# SPRINT 4 — Campaign Analytics
# Goal: Evaluate response rates, ROI, and define contact policy per cluster.

In [7]:
import numpy as np
import pandas as pd
from pathlib import Path
from IPython.display import display

# PATHS
processed_dir = Path("../Data/Processed")
df = pd.read_csv(processed_dir / "customers_master.csv")

# 1) Attach cluster labels (from Step 3)
labels_path = processed_dir / "cluster_labels.csv"
if "Cluster" not in df.columns:
    assert labels_path.exists(), "Missing clusters — run Step 3 first."
    labels = pd.read_csv(labels_path).drop_duplicates(subset=["ID"], keep="last")
    df = df.merge(labels, on="ID", how="left")

df = df.dropna(subset=["Cluster"]).copy()
df["Cluster"] = df["Cluster"].astype(int)

# Normalize column names (defensive)
df.columns = df.columns.str.strip()

# 2) Resolve campaign columns (AcceptedCmp1..5 or AcceptedCmpOverall; fallback to Response)
cmp_cols = [c for c in df.columns if c.startswith("AcceptedCmp") and c not in ("AcceptedCmpOverall",)]
if not cmp_cols:
    overall = [c for c in df.columns if c.lower() == "acceptedcmpoverall"]
    if overall:
        cmp_cols = overall

use_response_as_campaign = False
if not cmp_cols:
# Fallback: treat 'Response' as the last campaign indicator
    assert "Response" in df.columns, f"No campaign columns nor 'Response'. Available: {df.columns.tolist()}"
    use_response_as_campaign = True
    cmp_cols = ["Response"]

# Ensure 0/1 binary values for campaign flags and Response
for c in set(cmp_cols + (["Response"] if "Response" in df.columns else [])):
    df[c] = pd.to_numeric(df[c], errors="coerce").fillna(0).astype(int).clip(0, 1)

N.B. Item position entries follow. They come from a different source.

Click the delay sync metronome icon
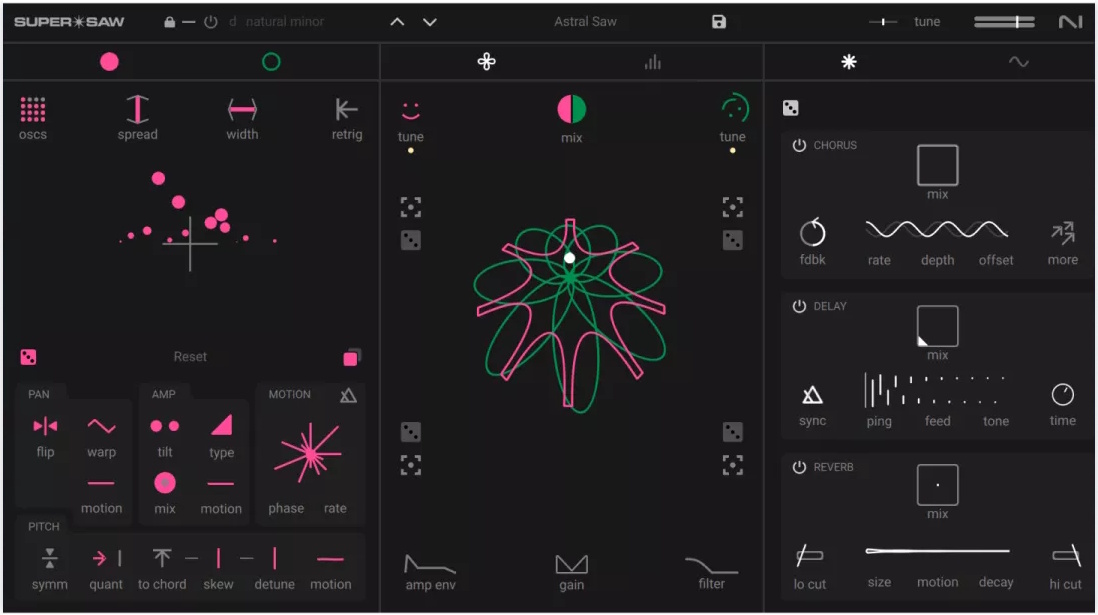The image size is (1098, 615). [812, 395]
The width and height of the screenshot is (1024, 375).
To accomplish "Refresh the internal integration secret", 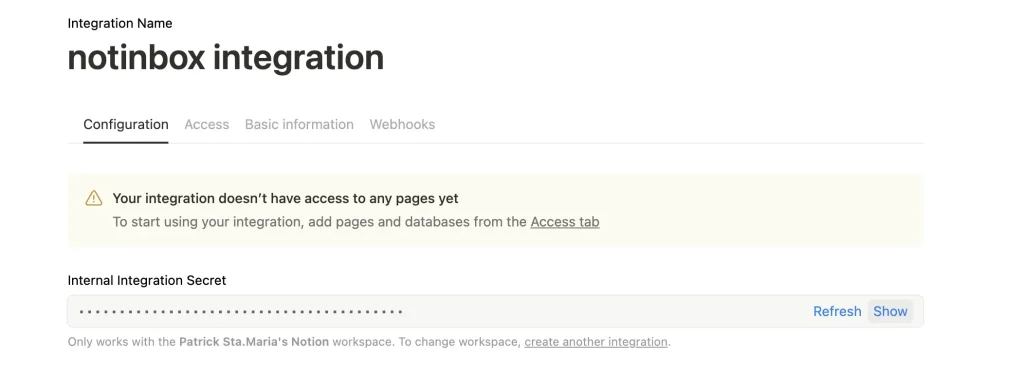I will pyautogui.click(x=837, y=312).
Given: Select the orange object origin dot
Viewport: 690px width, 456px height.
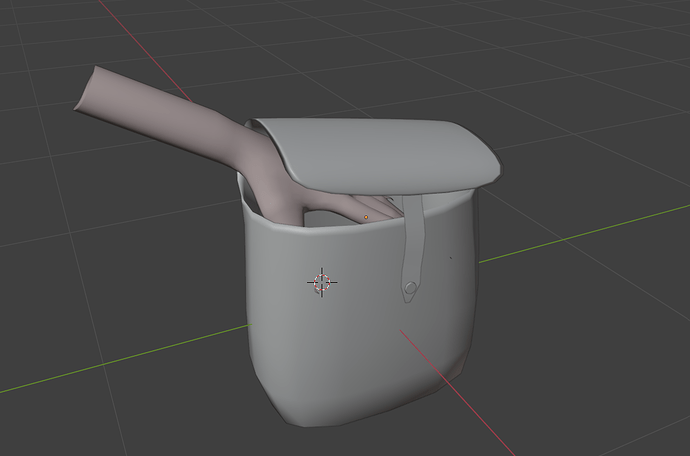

# 3) Produce long format: ID | Cluster | Campaign | Accepted
if use_response_as_campaign:
    accepted_long = (
        df[["ID","Cluster","Response"]]
          .rename(columns={"Response":"Accepted"})
          .assign(Campaign="LastCampaign")[["ID","Cluster","Campaign","Accepted"]]
    )
else:
    accepted_long = (
        df[["ID","Cluster"] + cmp_cols]
          .melt(id_vars=["ID","Cluster"], value_vars=cmp_cols,
                var_name="Campaign", value_name="Accepted")
    )
    accepted_long["Accepted"] = pd.to_numeric(accepted_long["Accepted"], errors="coerce").fillna(0).astype(int).clip(0, 1)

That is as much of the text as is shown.